*REQUIRED WORK*: Give the entries again, precisely as they were written.

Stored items

################

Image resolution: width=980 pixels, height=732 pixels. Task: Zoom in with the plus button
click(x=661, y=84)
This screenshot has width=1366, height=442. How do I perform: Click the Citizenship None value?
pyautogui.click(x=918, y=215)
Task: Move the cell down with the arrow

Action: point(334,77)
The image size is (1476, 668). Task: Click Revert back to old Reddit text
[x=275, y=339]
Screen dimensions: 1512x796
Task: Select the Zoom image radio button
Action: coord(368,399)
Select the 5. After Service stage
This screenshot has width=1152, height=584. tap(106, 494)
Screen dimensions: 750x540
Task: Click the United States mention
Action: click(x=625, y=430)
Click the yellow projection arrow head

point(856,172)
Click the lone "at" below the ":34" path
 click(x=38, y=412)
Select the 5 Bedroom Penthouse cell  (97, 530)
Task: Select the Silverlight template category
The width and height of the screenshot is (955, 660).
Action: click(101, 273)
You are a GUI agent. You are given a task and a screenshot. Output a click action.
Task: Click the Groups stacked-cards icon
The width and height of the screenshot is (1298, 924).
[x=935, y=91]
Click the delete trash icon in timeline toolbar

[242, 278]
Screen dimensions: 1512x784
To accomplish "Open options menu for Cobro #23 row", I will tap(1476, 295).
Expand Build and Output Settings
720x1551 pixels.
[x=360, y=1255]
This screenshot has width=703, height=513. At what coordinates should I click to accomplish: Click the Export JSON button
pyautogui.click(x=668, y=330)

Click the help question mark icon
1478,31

################

*SOLUTION TO THIS PROBLEM*:
Image resolution: width=980 pixels, height=732 pixels. Task: Zoom in with the plus button
click(x=661, y=84)
This screenshot has width=1366, height=442. How do I perform: Click the Citizenship None value?
pyautogui.click(x=918, y=215)
Task: Move the cell down with the arrow

Action: point(334,77)
The image size is (1476, 668). Task: Click Revert back to old Reddit text
[x=275, y=339]
Screen dimensions: 1512x796
Task: Select the Zoom image radio button
Action: coord(368,399)
Select the 5. After Service stage
This screenshot has width=1152, height=584. tap(106, 494)
Screen dimensions: 750x540
Task: Click the United States mention
Action: click(x=625, y=430)
Click the yellow projection arrow head

point(856,172)
Click the lone "at" below the ":34" path
 click(x=38, y=412)
Select the 5 Bedroom Penthouse cell  (97, 530)
Task: Select the Silverlight template category
The width and height of the screenshot is (955, 660).
Action: click(101, 273)
You are a GUI agent. You are given a task and a screenshot. Output a click action.
Task: Click the Groups stacked-cards icon
The width and height of the screenshot is (1298, 924).
[x=935, y=91]
Click the delete trash icon in timeline toolbar

[242, 278]
Screen dimensions: 1512x784
To accomplish "Open options menu for Cobro #23 row", I will tap(1476, 295).
Expand Build and Output Settings
720x1551 pixels.
[x=360, y=1255]
This screenshot has width=703, height=513. At what coordinates should I click to accomplish: Click the Export JSON button
pyautogui.click(x=668, y=330)

Click the help question mark icon
1478,31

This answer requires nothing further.